Directive: Can you output the items from the very start through the line containing "Viewport: 545px width, 409px" as a numbered list, with blank lines left out?

Input material:
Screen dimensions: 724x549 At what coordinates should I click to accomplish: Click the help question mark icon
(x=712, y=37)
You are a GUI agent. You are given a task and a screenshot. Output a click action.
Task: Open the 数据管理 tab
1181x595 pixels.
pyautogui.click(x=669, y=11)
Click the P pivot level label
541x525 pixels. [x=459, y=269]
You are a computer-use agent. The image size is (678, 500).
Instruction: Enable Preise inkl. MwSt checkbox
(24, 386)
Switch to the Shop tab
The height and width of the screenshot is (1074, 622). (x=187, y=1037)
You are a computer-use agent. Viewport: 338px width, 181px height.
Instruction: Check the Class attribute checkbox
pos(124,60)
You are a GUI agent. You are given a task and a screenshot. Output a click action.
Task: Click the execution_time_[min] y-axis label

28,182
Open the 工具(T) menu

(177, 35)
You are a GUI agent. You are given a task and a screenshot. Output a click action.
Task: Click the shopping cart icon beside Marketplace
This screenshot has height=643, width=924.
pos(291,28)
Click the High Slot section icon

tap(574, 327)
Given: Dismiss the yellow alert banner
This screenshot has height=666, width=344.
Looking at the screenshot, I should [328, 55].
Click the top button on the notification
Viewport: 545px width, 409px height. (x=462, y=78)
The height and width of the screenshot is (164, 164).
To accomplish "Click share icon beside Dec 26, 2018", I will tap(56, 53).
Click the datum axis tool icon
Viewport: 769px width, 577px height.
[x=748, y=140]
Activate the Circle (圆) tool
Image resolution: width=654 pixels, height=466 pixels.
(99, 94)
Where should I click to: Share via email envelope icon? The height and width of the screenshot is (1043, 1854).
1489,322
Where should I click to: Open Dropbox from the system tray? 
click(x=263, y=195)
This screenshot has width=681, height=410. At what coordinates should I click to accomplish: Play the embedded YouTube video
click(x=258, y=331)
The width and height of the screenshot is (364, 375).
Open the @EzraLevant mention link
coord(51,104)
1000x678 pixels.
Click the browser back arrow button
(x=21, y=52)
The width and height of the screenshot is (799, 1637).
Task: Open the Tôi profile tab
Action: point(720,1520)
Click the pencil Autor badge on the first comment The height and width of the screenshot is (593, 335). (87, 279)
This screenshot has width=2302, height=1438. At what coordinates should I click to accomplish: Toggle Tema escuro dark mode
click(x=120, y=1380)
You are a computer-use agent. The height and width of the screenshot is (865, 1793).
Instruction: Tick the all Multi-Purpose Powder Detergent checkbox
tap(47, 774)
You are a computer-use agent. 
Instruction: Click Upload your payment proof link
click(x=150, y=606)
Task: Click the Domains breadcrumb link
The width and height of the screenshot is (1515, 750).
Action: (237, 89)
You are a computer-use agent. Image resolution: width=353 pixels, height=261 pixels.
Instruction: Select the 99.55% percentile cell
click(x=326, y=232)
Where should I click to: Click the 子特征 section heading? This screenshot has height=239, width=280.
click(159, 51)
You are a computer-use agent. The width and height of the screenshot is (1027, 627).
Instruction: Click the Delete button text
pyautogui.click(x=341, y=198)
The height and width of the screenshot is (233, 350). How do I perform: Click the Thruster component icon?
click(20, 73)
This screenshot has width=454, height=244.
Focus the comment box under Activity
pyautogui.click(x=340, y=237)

Solution for this task:
1. Screen dimensions: 724x549 At what coordinates should I click to accomplish: Click the help question mark icon
2. (x=712, y=37)
3. You are a GUI agent. You are given a task and a screenshot. Output a click action.
4. Task: Open the 数据管理 tab
5. 1181x595 pixels.
6. pyautogui.click(x=669, y=11)
7. Click the P pivot level label
8. 541x525 pixels. [x=459, y=269]
9. You are a computer-use agent. The image size is (678, 500).
10. Instruction: Enable Preise inkl. MwSt checkbox
11. (24, 386)
12. Switch to the Shop tab
13. The height and width of the screenshot is (1074, 622). (x=187, y=1037)
14. You are a computer-use agent. Viewport: 338px width, 181px height.
15. Instruction: Check the Class attribute checkbox
16. pos(124,60)
17. You are a GUI agent. You are given a task and a screenshot. Output a click action.
18. Task: Click the execution_time_[min] y-axis label
19. 28,182
20. Open the 工具(T) menu
21. (177, 35)
22. You are a GUI agent. You are given a task and a screenshot. Output a click action.
23. Task: Click the shopping cart icon beside Marketplace
24. This screenshot has height=643, width=924.
25. pos(291,28)
26. Click the High Slot section icon
27. tap(574, 327)
28. Given: Dismiss the yellow alert banner
29. This screenshot has height=666, width=344.
30. Looking at the screenshot, I should [328, 55].
31. Click the top button on the notification
32. Viewport: 545px width, 409px height. (x=462, y=78)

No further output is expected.